A lot of systems are built in layers.  Games are often split into engines and scripts.  Another classic is the "three tier" architecture with data storage, application model, and view-controllers split out onto individual machines.

But more often, I run into systems where code is taking a core sample instead of building on the layers.

Here's a little example:
package Contoso::Mailer;
sub send_new {
  my ($cls) = shift;
  my ($msg) = Contoso::MIME->new(@_);
sub run {
  my ($obj, $msg) = @_;
  ref $obj ? $obj->message($msg) : $obj->new($msg);
Contoso::MIME is a thin layer around Email::MIME which in turn extends Email::Simple with MIME features.  To use Contoso::Mailer successfully, you need to know all of that; whenever you're using Contoso::MIME, you're using something documented in three separate places, because each package only describes what it provides.  And then you have to be careful of what was overridden, because the parent documentation doesn't know anything about the children.

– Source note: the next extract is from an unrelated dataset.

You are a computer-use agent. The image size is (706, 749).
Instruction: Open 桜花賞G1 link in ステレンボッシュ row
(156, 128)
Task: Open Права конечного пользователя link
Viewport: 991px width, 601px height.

The Email::* packages also rely on you understanding email and MIME from their respective RFCs.  Much is implicit, because they define a translation between words that make for convenient Perl hash keys (content_type) and the actual header names that go on the wire (Content-Type), then leave you to know what headers you should be able to provide.

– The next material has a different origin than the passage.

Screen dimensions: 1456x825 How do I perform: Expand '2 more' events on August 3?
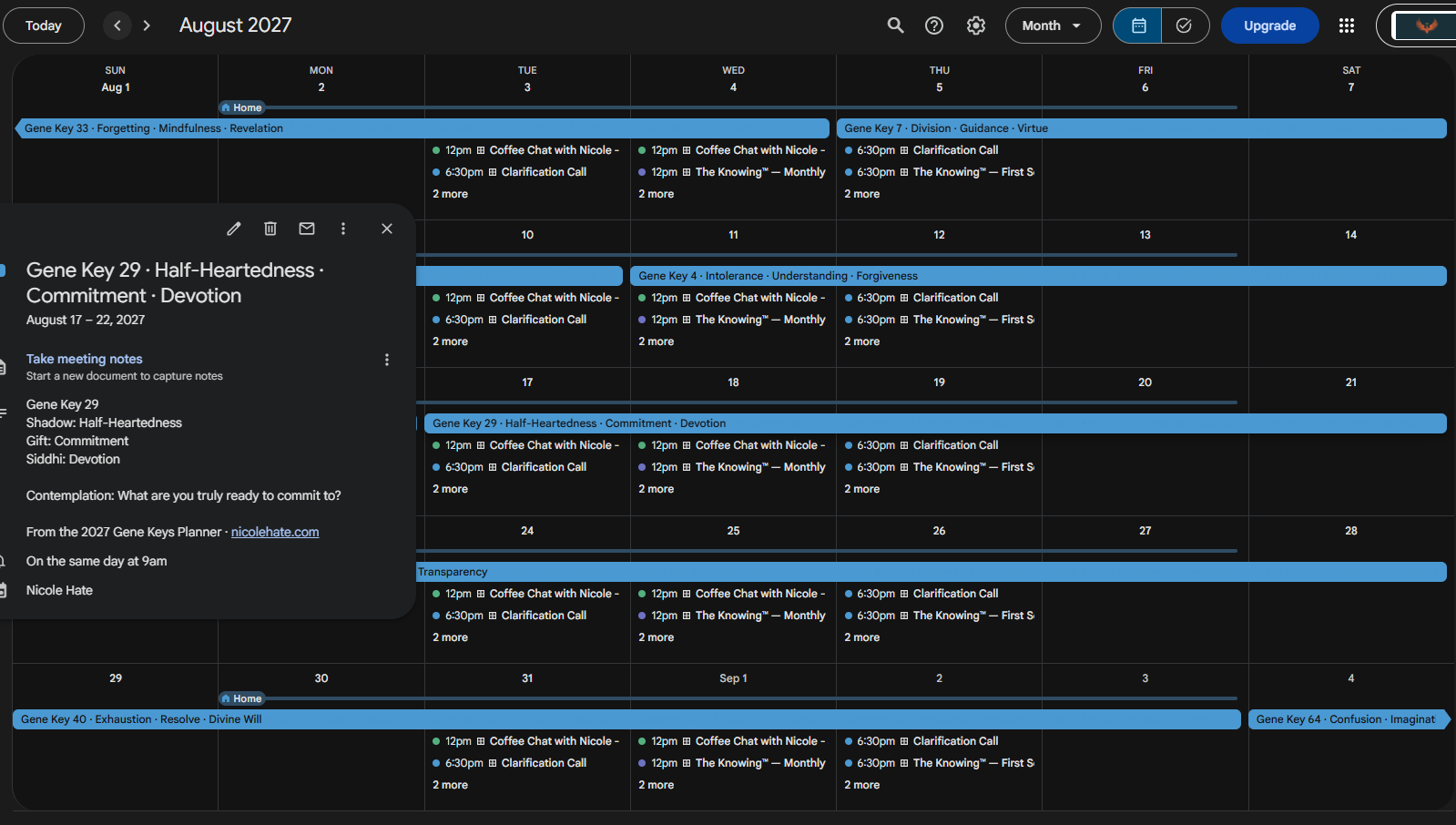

Making matters worse in my particular case is that Contoso::MIME has some major disagreements with Email::MIME about how a message-building API should look, so it's not so much a simple "extension" as half-replacement.  Even better, you can look at Contoso::Mailer and it indicates nothing about that, unless you happened to catch build() lurking in there—in which case you still need to know what type that returns.

In essence, a successful layer is like asphalt: all the dirt gets hidden, and that's okay because you didn't actually need to handle the dirt.  Less successful layers are full of potholes, and may occasionally need to be cut through to access important plumbing that was supposed to be hidden.